- _Action item_
In the records below, find the line that contains "This screenshot has width=1200, height=900.". Retype that line and all the lines after it through the end, leaving out the pictures.

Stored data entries
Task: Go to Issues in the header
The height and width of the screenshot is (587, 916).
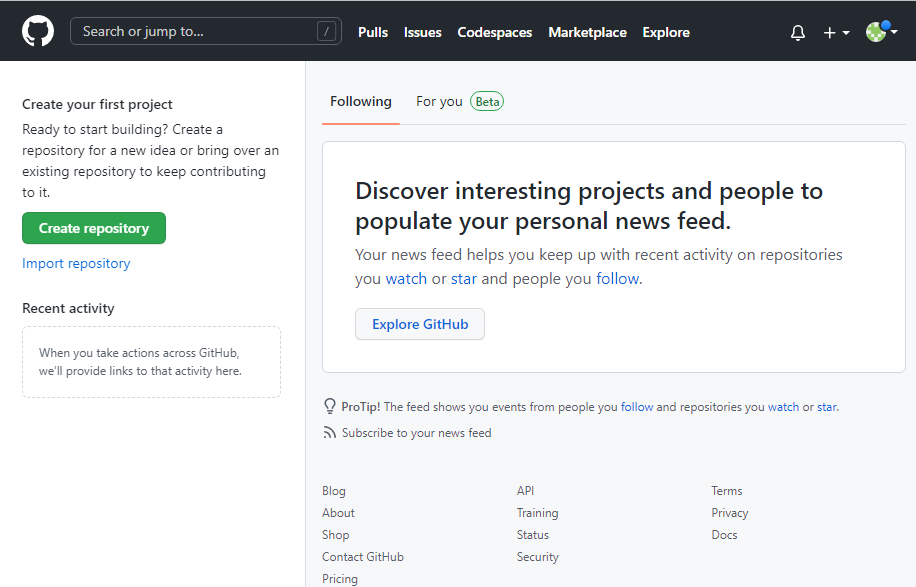Action: (x=422, y=32)
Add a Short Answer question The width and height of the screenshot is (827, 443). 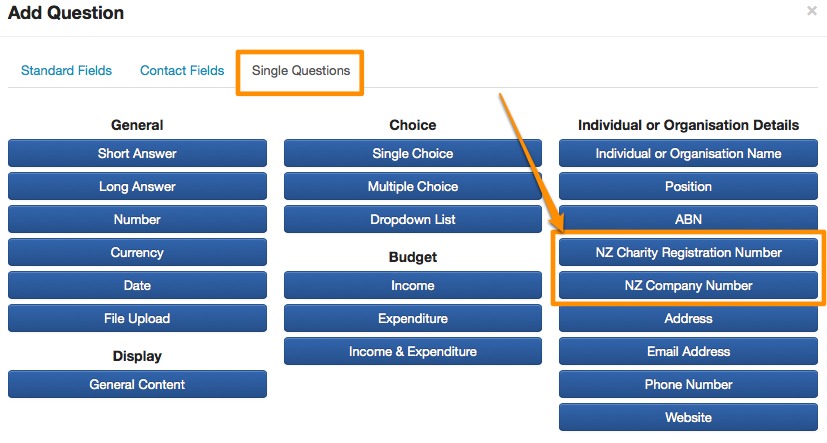[x=137, y=154]
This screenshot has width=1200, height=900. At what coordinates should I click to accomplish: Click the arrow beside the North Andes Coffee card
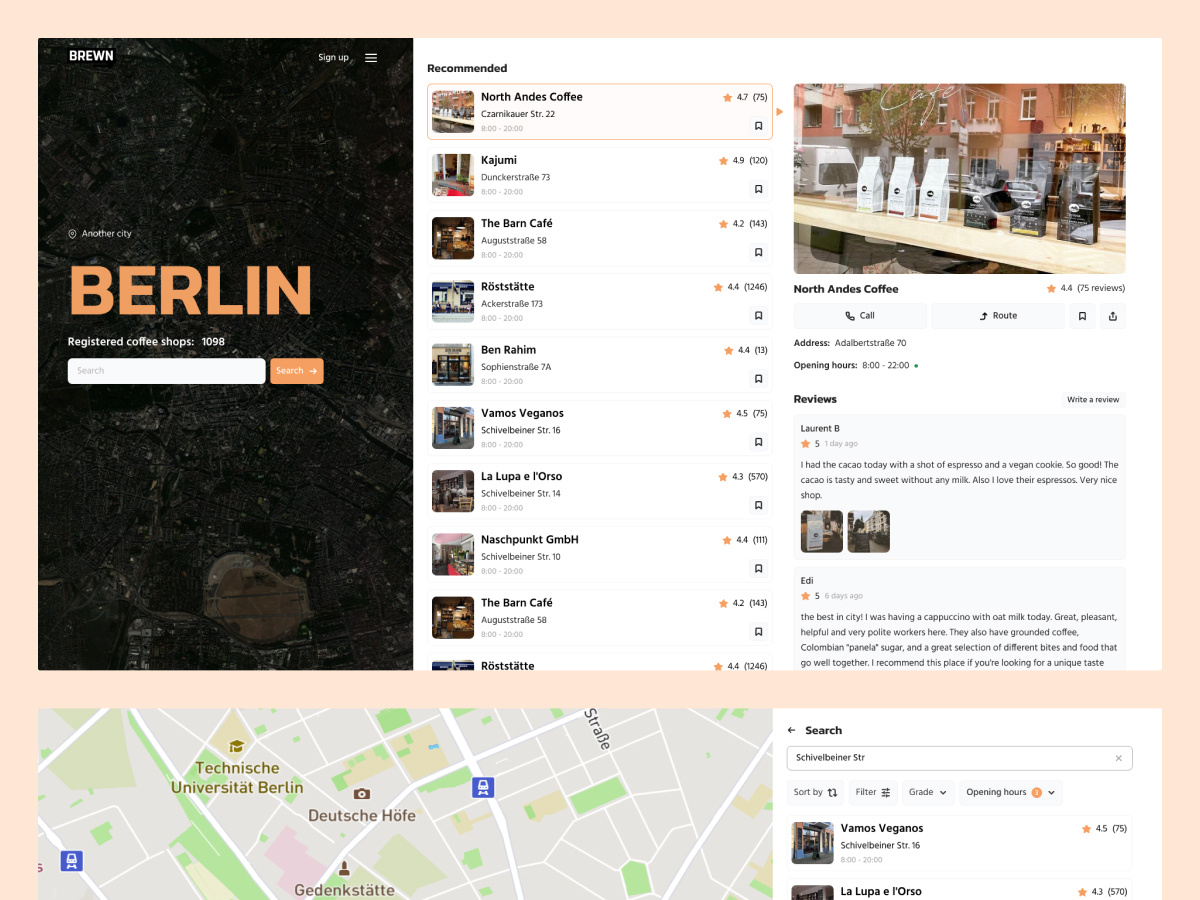pyautogui.click(x=780, y=112)
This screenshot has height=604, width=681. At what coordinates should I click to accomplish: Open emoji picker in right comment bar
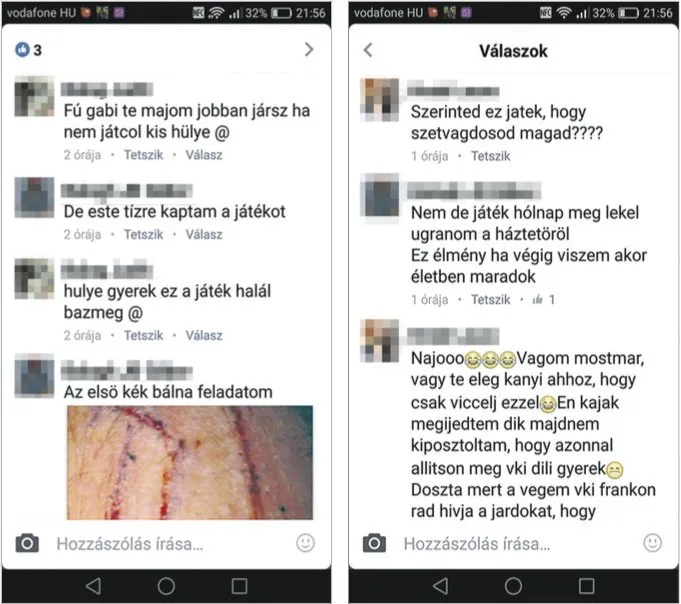652,543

- _Answer to this task_
This screenshot has width=1200, height=900. At what coordinates should I click to accomplish: Click the arrow beside the North Andes Coffee card
pyautogui.click(x=780, y=112)
This screenshot has height=604, width=681. At what coordinates should I click to accomplish: Open emoji picker in right comment bar
652,543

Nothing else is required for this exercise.